La valoración se vuelve cautelosa
La cotización de Lundin Gold se ha enfriado desde sus niveles máximos. A 80 CAD (56,5 USD), la acción cotiza por debajo de su máximo de 52 semanas de 131 CAD (92,5 USD), a pesar de haber generado una respetable rentabilidad del 9,4% durante el último año.
El pago total de dividendos del ejercicio 2025, de 2,7 USD por acción, representa una rentabilidad por dividendo del 4,9%. Los analistas esperan que esta tasa se mantenga en torno al 5% durante los próximos años.
El sentimiento de los analistas sigue siendo cauteloso. Solo cuatro de los 15 analistas recomiendan comprar, lo que refleja confianza en los fundamentales de la sociedad pero una convicción limitada sobre su potencial alcista a corto plazo. A pesar de esta postura prudente, el precio objetivo medio de los analistas, de 106,3 CAD (75 USD), implica un potencial de revalorización del 32,8%.
Una sola mina, múltiples riesgos
Fruta del Norte es la única mina en producción de Lundin Gold, lo que deja a la empresa expuesta al riesgo de concentración de activos. Los fenómenos meteorológicos extremos y las perturbaciones relacionadas con el clima podrían afectar a las operaciones, la infraestructura y la logística, mientras que los cambios regulatorios, la minería ilegal, las condiciones de seguridad, los retrasos en la obtención de permisos y la disponibilidad de mano de obra siguen siendo riesgos clave para la ejecución.

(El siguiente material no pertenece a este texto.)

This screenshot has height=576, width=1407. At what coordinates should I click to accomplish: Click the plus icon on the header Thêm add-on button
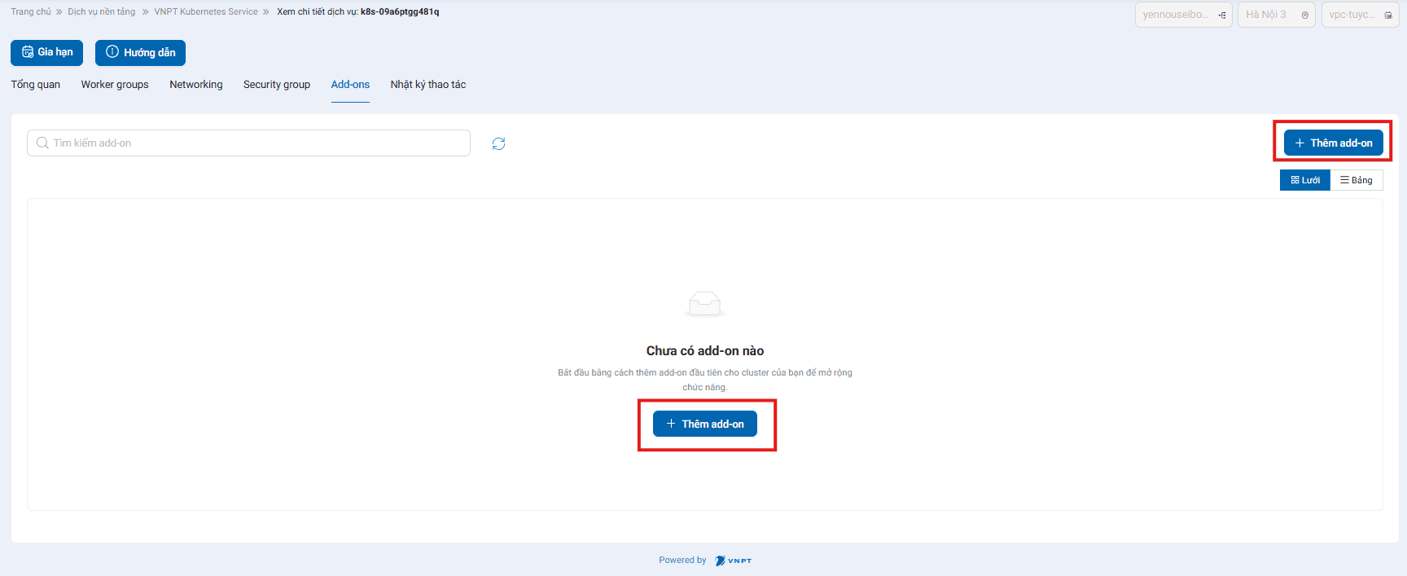point(1300,143)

Asimismo, la dirección prevé que el segundo trimestre de 2026 sea más débil: el mineral que se extraerá en los próximos meses es de menor ley y la planta se detendrá parcialmente por labores de mantenimiento programadas. Además, la meteorología extrema y la minería ilegal cerca de la zona de concesión son amenazas reales que, aunque poco probables, la gerencia señala como factores bajo vigilancia continua.